Andreas Gässler: Ich lebe alleine und bin derzeit leider sehr viel zuhause, auch ins Fitnessstudio kann ich nicht gehen. Ich stehe aber zum Glück in Kontakt zu meinen Eltern und meinem Bruder, wir treffen uns auch öfter.


Da ich für die Zeit bis zur Transplantation befristete Rente bekomme, habe ich mich dazu entschieden, eine Online-Ausbildung zum Sporttherapeuten zu machen.

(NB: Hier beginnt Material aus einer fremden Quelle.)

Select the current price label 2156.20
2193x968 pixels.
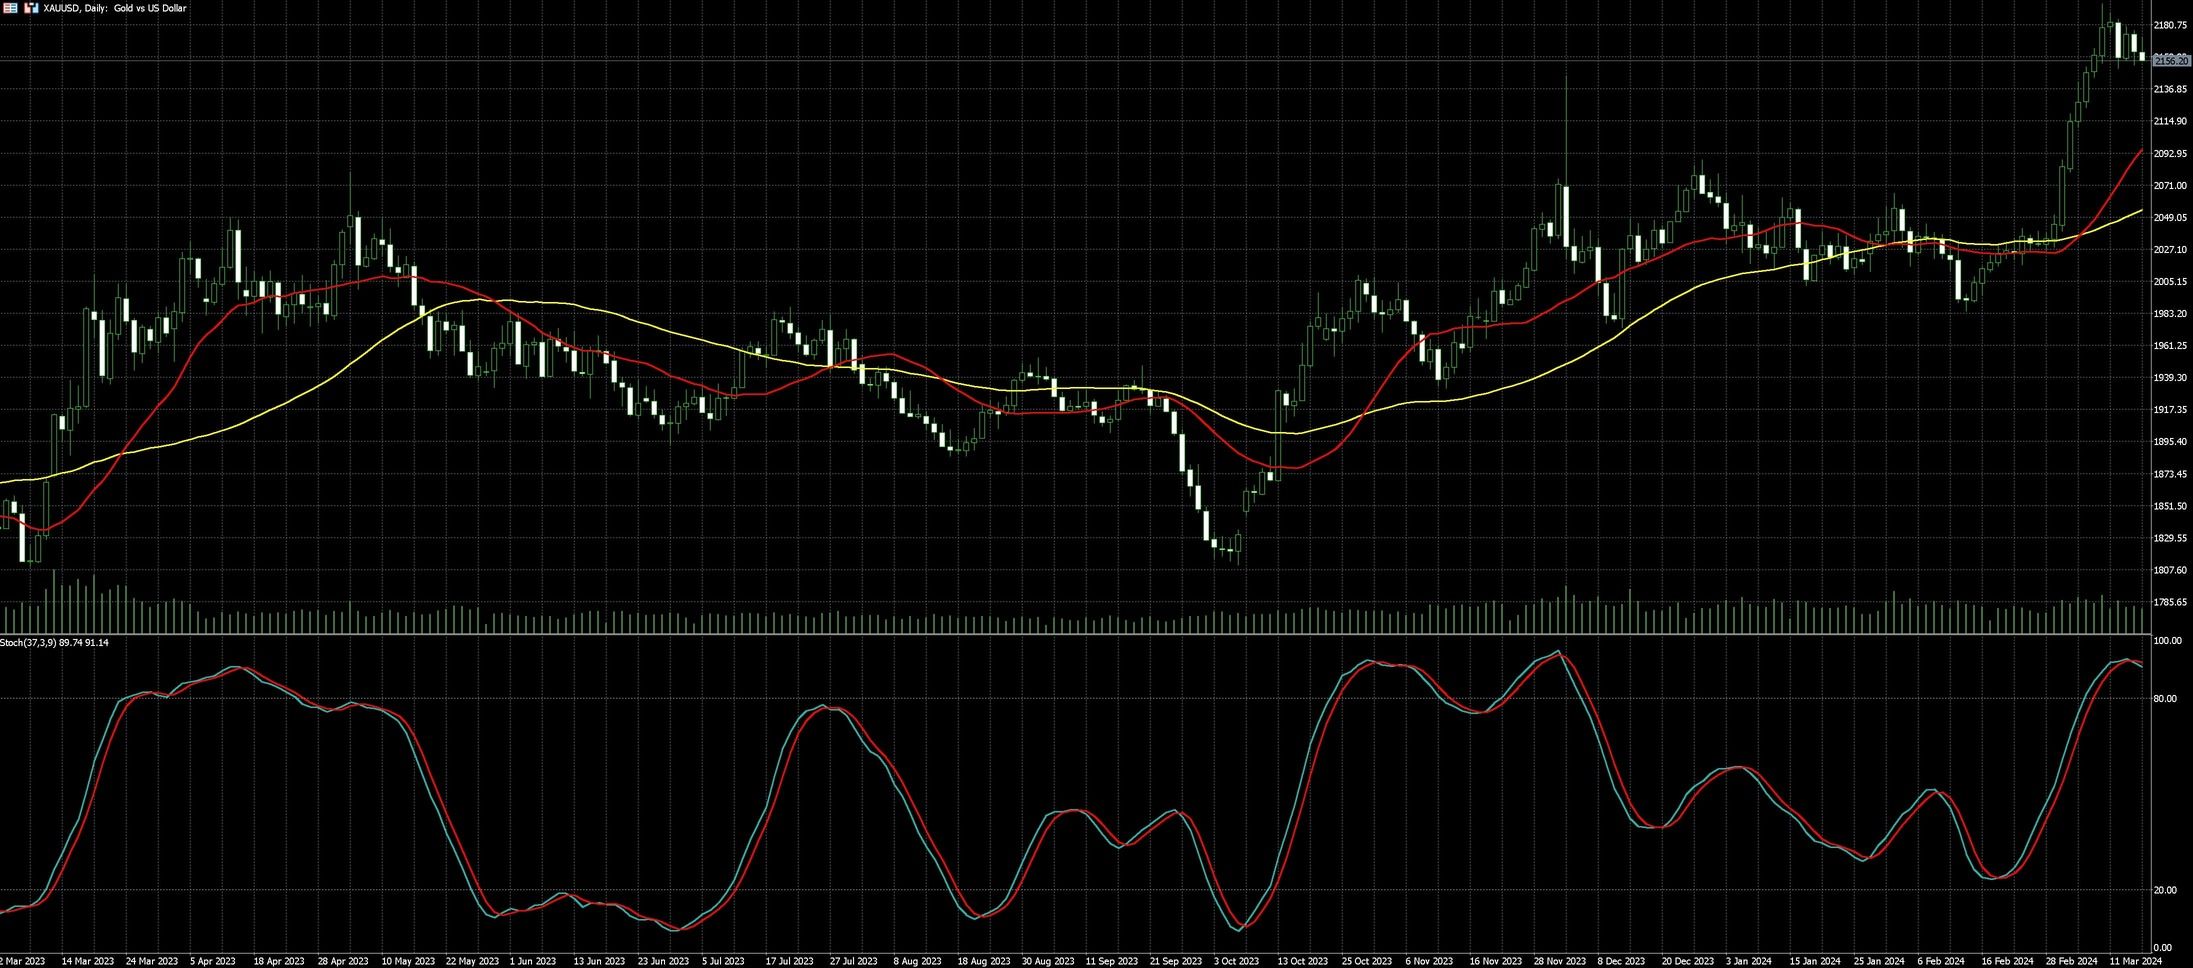(2171, 61)
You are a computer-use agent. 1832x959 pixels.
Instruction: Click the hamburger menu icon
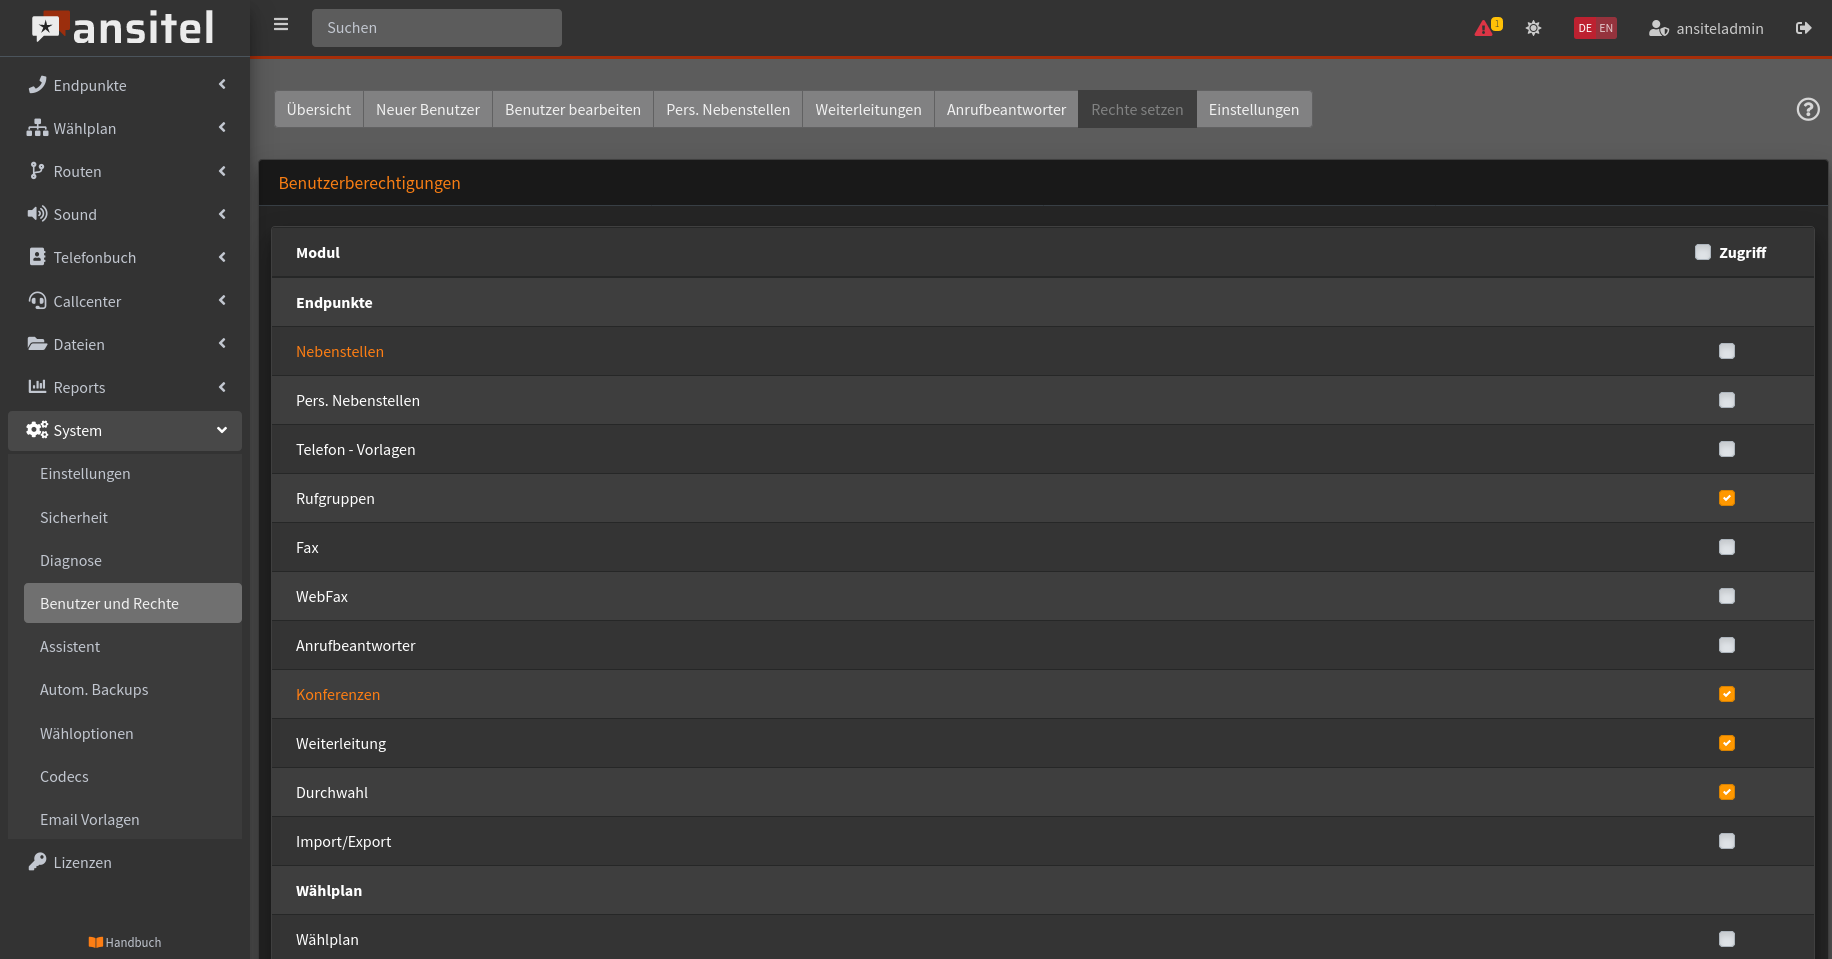tap(281, 25)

Ob daraus wirklich eine berufliche Zukunft entsteht, lasse ich offen, ich mache das eher aus Interesse.

Zum Glück habe ich einen sehr guten Arbeitgeber, der meinen Arbeitsvertrag für die Zeit meiner Berentung ruhen lässt, sodass ich nach meiner Transplantation wieder an meinen Arbeitsplatz in der Konstruktion als Maschinenbautechniker zurückkehren kann. Ich esse und koche sehr gerne, das ist eine sehr schöne Beschäftigung. Und ich bin glücklich, alleine leben zu können.

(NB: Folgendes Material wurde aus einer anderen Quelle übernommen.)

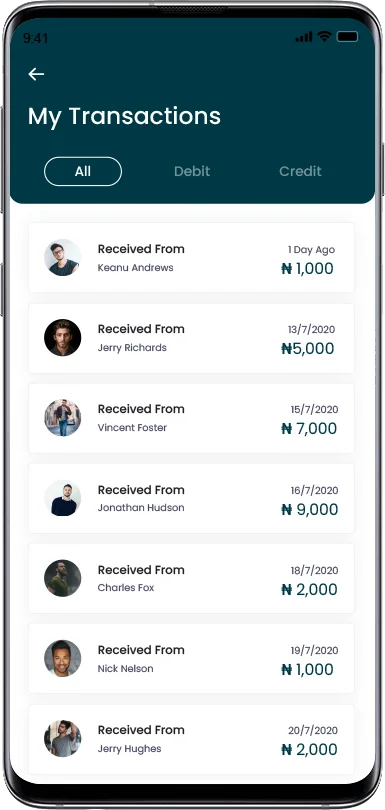Switch to the Credit tab
Viewport: 385px width, 810px height.
tap(300, 172)
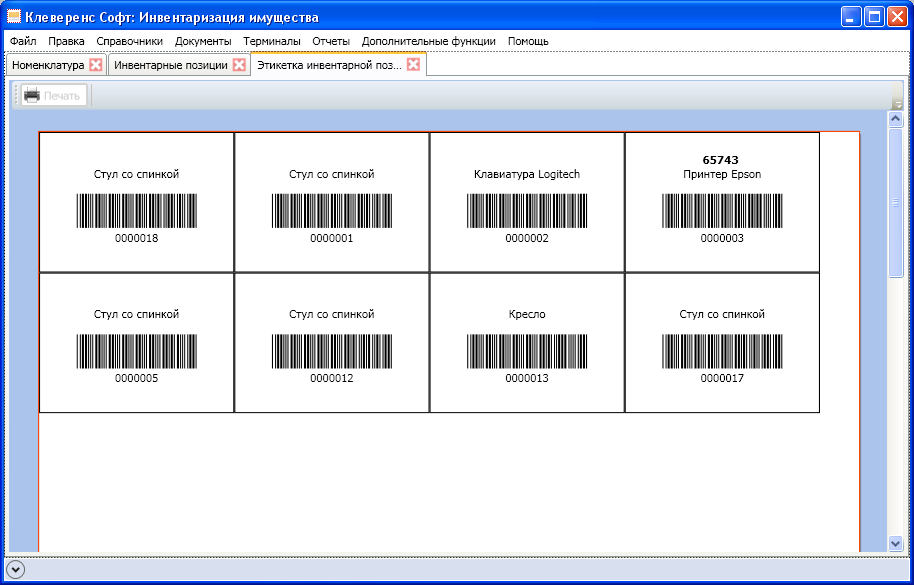Click the Печать printer icon
The height and width of the screenshot is (585, 914).
point(32,95)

Lebensritter: Was schenkt Ihnen Kraft?

 

Andreas Gässler: Kraft gibt mir vor allem das Wissen, dass ich noch nie aufgegeben habe und es auch jetzt nicht tun werde. Mein größter Ansporn ist, dass ich irgendwann wieder richtig Sport machen kann – nochmal aktiv Faustball zu spielen wäre genial. Außerdem träume ich schon immer vom Bergsteigen im Himalaya und vom Heliboarding.

Lebensritter: Was wünschen Sie sich rund um das Thema Organspende in Deutschland?


Andreas Gässler: Wünschenswert wäre natürlich die Widerspruchslösung. Aber vermutlich wäre es schon hilfreich, wenn das Thema Organspende in der Öffentlichkeit stärker behandelt würde. Deshalb vielen Dank für Euer Engagement.